Richard II

William Shakespeare
Dippermouth and Hartshorn – Hook Productions in association with Arcola Theatre and Arts Theatre West End
Arcola Theatre

Hermione Gulliford and Tim Delap Credit: Nick Rutter
Hermione Gulliford Credit: Nick Rutter
Richard II Credit: Nick Rutter

There were good reasons why in 1601 the supporters of the rebellion led by the Earl of Essex paid for a special performance of Shakespeare’s Richard II the night before they intended to overthrow the existing monarch Elizabeth I. After all, this was a play about a successful insurrection against an unjust ruler of England.

There is much to like about the production of Richard II directed by Jack Gamble and Quentin Beroud from the choice of a modern political setting to the casting of Hermione Gulliford as the rebel leader Harri Bolingbroke.
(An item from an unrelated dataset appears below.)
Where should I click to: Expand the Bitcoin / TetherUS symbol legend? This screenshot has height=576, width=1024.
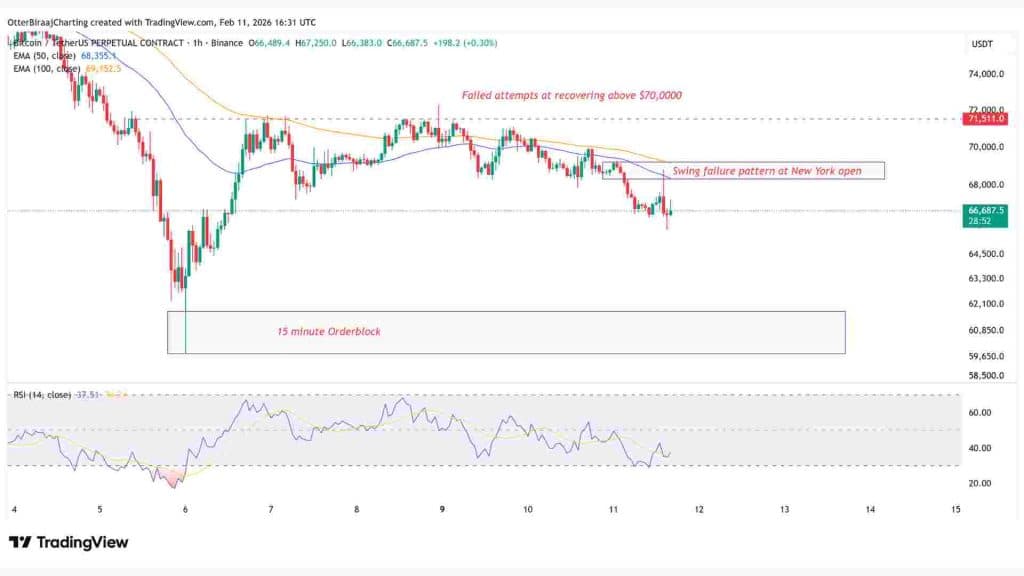click(100, 43)
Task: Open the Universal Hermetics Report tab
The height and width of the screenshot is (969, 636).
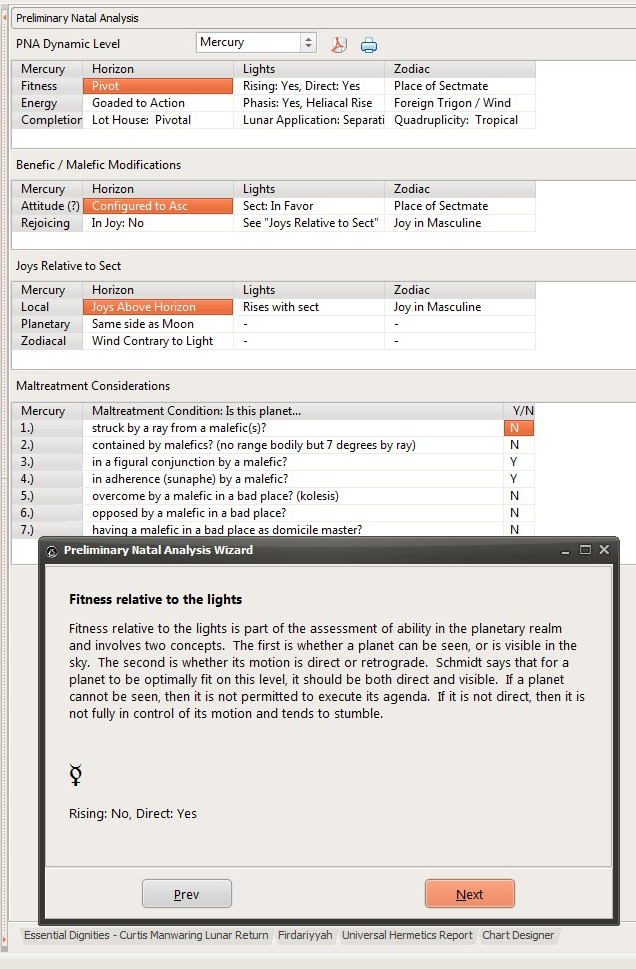Action: tap(407, 935)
In this adaptation, Richard becomes a Cameron-type ex-public schoolboy, surrounded by suited advisors. There are regularly, on screens above the stage, filmed interviews in a rolling news service that updates us on plot developments. The dispute between Thomas Mowbray (David Acton) and Harri Bolingbroke is switched easily and effectively from its original horseback fight with lances to a television debate. The modern setting reminds us how much the language of war and violence has entered into the commonplace of political language.
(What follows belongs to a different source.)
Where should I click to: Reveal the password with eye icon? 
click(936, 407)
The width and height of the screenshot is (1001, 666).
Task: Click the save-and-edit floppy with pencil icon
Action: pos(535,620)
Hermione Gulliford gives the strongest most confident performance in the play demonstrating yet again how much theatre has missed by restricting the roles played by women.

Richard is often depicted in productions of this play as a cruel but weak ruler. Tim Delap plays Richard as more of a verbally confident chief executive whose privileged background breeds a tactical complacency about the extent to which his more ruthless decisions require at least passive consent if they are to succeed. But he never loses that public school sense of entitlement and Tim Delap gives him a formidable dignity in his abdication scene.

However, despite the clarity and strengths of the production overall, this adaptation can be accused of being narrow in its conception and occasionally static in its appearance.

Whether we regard Richard as a King or the leader of a political party, he is still someone of immense and terrible power who is able to send people to their exile or death. Bolingbroke knows how ruthless that power can be and may even suspect that Richard’s supporters were mixed up in the murder of his uncle, the Duke of Gloucester. It is why he makes a point of killing Richard’s advisors. But in this production, we never feel the danger to characters or very much tension in the debates.

The great injustice of Richard’s looting of the property of Bolingbrook’s father, John of Gaunt, seems rushed and the poetic tragedy and implicit warning of Gaunt’s (Roland Oliver) final words are difficult to follow.

Television shows like The West Wing have conditioned us to expect a fast-moving political scene. Certainly Michael Boyd’s production of Shakespeare’s History Plays made a point of rarely having a still moment. Yet this show surprisingly often has the cast remaining still as someone speaks.

This is a watchable production with an accessible approach to the text but it needed to be more ambitious in its conception and stronger in its execution.